Je n’ai fait que les évoquer rapidement ici, mais il faut peut-être expliquer mieux. Disons d’abord qu’il s’agit d’une de mes inventions, comme j’en fais une par mois depuis plus de vingt ans : je les donne en priorité à mon ami Pierre Gagnaire, mais dès qu’il en a fait une recette, en premier, il met sa recette en ligne, à la disposition de tous.
Reste que, puisque les inventions sont miennes, je peux leur donner le nom que je veux, et le nom que je donne est souvent celui d’un chimiste du passé que j’honore ainsi. En l’occurrence, Joseph Priestley était un extraordinaire personnage qui vivait au 18e siècle, qui fut à la fois théologien et chimiste.
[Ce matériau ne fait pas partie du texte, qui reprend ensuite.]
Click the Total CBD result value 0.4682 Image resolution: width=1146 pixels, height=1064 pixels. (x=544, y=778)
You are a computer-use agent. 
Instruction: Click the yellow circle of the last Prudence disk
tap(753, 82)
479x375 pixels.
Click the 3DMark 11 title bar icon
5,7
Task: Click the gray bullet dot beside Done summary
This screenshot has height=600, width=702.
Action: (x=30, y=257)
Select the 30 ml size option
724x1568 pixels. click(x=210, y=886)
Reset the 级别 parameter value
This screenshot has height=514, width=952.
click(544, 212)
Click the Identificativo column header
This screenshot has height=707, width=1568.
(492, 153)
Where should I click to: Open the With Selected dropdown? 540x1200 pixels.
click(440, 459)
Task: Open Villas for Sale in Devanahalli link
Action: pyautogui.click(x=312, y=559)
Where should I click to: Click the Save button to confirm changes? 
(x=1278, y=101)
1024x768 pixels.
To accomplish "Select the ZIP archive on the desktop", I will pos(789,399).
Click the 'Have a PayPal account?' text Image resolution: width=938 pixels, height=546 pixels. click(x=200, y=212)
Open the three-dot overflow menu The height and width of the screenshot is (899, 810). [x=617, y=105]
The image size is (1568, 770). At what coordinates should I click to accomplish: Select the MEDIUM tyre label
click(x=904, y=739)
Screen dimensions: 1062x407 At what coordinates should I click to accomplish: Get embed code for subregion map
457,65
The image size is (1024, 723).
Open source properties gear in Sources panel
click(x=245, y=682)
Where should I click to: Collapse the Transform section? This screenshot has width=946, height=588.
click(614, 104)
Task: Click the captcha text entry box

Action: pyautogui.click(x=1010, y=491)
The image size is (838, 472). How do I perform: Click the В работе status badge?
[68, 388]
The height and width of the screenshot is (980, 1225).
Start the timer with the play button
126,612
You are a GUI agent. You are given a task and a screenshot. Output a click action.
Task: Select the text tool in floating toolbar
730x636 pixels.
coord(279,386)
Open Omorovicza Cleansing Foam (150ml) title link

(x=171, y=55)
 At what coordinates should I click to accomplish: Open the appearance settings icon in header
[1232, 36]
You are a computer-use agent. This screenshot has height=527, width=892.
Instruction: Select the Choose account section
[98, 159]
Il découvrit nombre de gaz, tel le dioxyde de carbone, mais aussi l’oxygène, qu’il ne reconnut pas comme un élément, ce que fit plutôt le chimiste français Antoine Laurent de Lavoisier, le père de la chimie moderne, qui fut guillotiné par des imbéciles lors de la Révolution française.
Mais revenons à l’invention elle-même : tout est parti de mon analyse de la crème anglaise, qui n’est pas une « émulsion », contrairement à ce que certains disent ou -pire ! – enseignent. Non, la crème anglaise est une « suspension » : comme d’autres préparations, elle doit sa consistance à la présence de nombreux petits agrégats d’œuf coagulé. Oui, en quelque sorte, une crème anglaise réussie « macroscopiquement », c’est-à-dire à l’œil nu, est ratée, grumelée à l’échelle microscopique !
Donc, pour faire une crème anglaise, il faut de l’œuf et un liquide, et tout cela est cuit, tout en travaillant, afin de ne pas obtenir un flan mais une sauce épaissie. De l’œuf ? C’est de l’eau, des protéines, de la matière grasse. Et ce sont les protéines qui sont importantes pour faire épaissir la sauce. Dans la crème anglaise, les protéines viennent donc de l’œuf, mais on sait bien qu’il y a aussi des protéines dans les viandes ou les poissons, les crustacés, par exemple.
D’où l’idée des « priestleys » : faire une crème anglaise (plutôt salée que sucrée) en remplaçant l’œuf par une viande, un poisson ou un crustacé finement broyé. Faites donc l’expérience de broyer des langoustines avec une bisque, bien finement, au mortier et au pilon de préférence, au mixer s’il tourne assez vite, puis cuisez comme une crème anglaise… et vous obtenez une sauce qui épaissit. C’est cela, un priestley. Mais, au fait, pourquoi avoir donné le nom de priestley à cette sauce en particulier ? Parce que Priestley était anglais, et que la sauce que j’ai inventée, est en fait dérivée d’une crème… anglaise.